WHAT TO PRODUCE — In the records below, some lines hold the word "price". Copy each of those lines.

Saved data entries:
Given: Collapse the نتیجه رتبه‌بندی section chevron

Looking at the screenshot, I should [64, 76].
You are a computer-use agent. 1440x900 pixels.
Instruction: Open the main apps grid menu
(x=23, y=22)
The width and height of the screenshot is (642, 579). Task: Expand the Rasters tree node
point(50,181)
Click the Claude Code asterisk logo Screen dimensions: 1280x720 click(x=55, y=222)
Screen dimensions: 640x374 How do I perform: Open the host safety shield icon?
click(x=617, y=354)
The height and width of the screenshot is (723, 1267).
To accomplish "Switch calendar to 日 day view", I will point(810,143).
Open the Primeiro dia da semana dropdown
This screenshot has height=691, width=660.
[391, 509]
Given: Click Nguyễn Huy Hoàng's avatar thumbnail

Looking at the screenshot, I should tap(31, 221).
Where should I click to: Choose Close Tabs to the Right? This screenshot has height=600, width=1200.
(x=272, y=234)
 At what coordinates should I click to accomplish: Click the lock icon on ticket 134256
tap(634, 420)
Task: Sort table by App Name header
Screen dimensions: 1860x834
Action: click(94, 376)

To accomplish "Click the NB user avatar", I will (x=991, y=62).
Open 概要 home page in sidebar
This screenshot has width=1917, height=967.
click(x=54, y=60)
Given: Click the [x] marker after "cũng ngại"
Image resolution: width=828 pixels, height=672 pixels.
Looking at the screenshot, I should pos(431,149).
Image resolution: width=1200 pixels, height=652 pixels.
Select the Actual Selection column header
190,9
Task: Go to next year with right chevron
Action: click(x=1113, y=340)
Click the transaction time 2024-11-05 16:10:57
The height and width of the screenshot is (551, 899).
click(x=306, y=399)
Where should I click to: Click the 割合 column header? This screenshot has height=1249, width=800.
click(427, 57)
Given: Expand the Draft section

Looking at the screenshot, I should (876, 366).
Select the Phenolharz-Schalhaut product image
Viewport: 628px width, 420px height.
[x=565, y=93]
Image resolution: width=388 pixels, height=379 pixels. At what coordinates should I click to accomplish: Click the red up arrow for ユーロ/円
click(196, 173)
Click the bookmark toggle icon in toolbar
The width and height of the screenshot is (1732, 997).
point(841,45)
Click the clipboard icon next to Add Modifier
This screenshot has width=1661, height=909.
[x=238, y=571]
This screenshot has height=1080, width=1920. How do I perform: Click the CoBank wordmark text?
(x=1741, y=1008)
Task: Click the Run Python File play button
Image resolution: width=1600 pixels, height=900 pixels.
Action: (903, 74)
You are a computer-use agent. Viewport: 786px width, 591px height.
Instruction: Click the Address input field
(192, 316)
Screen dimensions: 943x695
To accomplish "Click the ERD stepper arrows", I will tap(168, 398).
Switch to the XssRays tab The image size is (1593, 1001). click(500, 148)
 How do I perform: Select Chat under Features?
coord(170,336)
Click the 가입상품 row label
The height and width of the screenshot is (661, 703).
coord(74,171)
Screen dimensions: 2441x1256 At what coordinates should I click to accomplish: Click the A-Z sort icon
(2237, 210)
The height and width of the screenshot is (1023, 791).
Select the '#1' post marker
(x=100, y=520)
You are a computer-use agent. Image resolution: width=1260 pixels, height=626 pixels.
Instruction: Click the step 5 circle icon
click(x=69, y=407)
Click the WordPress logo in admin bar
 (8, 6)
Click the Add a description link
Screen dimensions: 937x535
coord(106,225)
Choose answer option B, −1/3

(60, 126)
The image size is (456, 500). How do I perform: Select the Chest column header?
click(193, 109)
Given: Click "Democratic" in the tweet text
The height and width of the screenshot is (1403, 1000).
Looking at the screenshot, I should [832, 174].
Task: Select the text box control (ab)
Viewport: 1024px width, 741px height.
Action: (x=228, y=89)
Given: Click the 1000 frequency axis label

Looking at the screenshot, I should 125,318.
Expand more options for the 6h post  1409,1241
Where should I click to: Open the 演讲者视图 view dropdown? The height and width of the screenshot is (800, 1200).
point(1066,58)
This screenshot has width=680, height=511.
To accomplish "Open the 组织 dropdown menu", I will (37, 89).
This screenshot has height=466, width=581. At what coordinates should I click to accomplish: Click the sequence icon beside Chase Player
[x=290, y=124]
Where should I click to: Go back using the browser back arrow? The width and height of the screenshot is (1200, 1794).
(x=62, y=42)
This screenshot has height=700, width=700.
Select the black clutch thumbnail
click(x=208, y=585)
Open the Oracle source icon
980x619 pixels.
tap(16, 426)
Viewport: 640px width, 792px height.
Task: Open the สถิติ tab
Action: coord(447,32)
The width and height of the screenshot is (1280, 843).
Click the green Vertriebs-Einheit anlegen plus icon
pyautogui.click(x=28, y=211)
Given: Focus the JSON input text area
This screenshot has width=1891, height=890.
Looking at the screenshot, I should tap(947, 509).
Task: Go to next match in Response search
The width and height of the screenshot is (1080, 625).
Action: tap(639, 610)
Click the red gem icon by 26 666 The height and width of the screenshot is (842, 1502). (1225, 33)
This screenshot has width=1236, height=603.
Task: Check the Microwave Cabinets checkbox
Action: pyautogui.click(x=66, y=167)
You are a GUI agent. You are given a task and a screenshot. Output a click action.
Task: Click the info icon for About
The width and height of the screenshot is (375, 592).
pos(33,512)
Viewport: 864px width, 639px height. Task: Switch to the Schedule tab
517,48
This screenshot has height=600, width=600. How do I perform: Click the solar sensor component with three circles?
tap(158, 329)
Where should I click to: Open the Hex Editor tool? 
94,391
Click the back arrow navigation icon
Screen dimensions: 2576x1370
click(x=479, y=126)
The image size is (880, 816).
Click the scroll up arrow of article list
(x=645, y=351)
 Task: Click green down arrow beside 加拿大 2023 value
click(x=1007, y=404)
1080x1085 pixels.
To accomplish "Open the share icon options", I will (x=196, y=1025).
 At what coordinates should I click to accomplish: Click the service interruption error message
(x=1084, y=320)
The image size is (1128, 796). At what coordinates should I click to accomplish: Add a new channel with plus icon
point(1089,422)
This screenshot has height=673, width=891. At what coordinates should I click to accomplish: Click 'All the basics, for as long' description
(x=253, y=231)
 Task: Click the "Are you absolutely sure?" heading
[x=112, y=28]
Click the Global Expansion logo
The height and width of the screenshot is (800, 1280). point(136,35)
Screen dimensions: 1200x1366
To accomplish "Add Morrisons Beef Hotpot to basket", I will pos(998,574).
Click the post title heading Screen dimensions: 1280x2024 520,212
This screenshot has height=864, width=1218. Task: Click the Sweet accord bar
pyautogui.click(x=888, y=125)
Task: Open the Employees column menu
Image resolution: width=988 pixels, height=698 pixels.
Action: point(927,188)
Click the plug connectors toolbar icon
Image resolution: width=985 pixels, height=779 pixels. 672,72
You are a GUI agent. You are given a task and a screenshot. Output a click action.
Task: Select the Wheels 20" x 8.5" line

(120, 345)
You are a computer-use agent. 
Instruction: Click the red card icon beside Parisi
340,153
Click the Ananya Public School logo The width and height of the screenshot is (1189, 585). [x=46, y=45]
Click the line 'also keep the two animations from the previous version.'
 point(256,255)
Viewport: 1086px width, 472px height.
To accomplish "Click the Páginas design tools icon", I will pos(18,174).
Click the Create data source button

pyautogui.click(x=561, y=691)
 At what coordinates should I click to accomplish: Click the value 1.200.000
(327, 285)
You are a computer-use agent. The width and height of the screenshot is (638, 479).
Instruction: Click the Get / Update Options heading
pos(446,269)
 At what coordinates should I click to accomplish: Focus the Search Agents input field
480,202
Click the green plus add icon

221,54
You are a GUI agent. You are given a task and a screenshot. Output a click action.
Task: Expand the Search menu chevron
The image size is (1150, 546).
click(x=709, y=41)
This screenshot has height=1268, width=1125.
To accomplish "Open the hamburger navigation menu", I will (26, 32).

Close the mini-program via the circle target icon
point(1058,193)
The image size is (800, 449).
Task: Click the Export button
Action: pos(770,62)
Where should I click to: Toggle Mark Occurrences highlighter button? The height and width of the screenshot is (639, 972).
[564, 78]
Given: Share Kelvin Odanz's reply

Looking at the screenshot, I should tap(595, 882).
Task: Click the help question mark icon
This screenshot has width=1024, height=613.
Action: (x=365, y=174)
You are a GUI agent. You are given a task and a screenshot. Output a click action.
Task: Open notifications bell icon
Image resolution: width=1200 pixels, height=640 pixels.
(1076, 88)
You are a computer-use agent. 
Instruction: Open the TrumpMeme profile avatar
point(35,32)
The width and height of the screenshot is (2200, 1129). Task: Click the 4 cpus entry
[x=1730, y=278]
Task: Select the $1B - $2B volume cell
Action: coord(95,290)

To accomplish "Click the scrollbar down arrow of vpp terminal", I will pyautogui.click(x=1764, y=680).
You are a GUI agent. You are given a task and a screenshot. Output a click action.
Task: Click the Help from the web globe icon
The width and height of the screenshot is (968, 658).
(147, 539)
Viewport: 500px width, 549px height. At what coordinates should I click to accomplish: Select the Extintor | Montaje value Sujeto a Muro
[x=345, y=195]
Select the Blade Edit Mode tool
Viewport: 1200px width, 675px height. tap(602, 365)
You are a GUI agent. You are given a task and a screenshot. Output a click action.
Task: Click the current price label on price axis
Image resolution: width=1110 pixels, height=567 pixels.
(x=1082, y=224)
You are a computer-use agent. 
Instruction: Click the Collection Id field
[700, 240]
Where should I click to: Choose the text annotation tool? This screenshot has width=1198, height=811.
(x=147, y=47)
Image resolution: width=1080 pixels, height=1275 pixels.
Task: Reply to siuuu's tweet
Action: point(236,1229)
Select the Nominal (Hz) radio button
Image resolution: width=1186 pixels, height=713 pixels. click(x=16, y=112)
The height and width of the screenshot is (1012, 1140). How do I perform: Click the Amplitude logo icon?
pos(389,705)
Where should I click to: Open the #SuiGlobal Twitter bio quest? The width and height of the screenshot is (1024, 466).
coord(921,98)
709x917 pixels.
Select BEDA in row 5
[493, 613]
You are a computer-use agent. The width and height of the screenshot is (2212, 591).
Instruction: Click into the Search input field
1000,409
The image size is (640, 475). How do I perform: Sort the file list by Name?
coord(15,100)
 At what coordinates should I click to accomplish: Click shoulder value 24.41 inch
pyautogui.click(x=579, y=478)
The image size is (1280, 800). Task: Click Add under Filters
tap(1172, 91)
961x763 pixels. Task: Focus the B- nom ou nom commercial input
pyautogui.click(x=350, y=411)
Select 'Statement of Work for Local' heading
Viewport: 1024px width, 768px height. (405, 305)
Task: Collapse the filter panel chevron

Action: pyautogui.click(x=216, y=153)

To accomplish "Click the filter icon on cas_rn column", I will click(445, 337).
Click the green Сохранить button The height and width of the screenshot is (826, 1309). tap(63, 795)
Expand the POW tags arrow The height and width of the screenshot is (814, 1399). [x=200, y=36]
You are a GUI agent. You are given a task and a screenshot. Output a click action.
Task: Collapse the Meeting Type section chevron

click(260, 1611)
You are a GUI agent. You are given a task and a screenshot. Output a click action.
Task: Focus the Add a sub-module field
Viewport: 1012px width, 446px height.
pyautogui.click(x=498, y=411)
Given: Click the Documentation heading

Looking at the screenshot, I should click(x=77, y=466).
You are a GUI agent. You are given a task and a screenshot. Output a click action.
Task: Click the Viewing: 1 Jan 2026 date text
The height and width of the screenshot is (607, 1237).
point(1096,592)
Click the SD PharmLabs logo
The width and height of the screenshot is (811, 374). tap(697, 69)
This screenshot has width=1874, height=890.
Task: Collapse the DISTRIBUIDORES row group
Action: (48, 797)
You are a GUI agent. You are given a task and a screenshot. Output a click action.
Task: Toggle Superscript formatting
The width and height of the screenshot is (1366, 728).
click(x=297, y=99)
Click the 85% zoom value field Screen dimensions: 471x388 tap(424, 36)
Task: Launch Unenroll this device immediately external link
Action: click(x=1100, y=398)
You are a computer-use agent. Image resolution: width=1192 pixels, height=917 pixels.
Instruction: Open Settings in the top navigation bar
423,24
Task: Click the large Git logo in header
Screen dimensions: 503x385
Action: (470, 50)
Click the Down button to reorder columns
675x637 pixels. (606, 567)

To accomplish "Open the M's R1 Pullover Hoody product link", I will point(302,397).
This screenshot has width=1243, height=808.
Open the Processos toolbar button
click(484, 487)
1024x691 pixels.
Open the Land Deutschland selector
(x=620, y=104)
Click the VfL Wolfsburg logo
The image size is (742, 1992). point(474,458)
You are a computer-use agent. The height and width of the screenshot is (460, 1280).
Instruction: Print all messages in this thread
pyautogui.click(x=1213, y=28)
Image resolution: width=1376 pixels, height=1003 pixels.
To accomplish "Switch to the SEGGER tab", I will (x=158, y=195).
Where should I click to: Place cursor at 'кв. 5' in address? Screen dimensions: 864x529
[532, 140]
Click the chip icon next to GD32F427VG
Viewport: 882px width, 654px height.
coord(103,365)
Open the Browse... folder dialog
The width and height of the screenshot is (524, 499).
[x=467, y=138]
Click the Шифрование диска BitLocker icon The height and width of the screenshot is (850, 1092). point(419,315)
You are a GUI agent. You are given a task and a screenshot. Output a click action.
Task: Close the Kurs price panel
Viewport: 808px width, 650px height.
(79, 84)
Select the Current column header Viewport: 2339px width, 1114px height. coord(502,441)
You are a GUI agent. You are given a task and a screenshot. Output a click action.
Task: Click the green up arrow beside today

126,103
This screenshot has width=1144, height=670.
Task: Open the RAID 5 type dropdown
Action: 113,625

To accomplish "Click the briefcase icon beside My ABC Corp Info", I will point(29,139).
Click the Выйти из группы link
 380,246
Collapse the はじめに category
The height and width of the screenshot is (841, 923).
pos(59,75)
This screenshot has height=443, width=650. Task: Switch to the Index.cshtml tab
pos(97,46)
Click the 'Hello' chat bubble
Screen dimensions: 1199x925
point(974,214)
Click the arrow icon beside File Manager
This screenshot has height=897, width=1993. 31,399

TASK OUTPUT —
Task: Click the current price label on price axis
Task: Close the Kurs price panel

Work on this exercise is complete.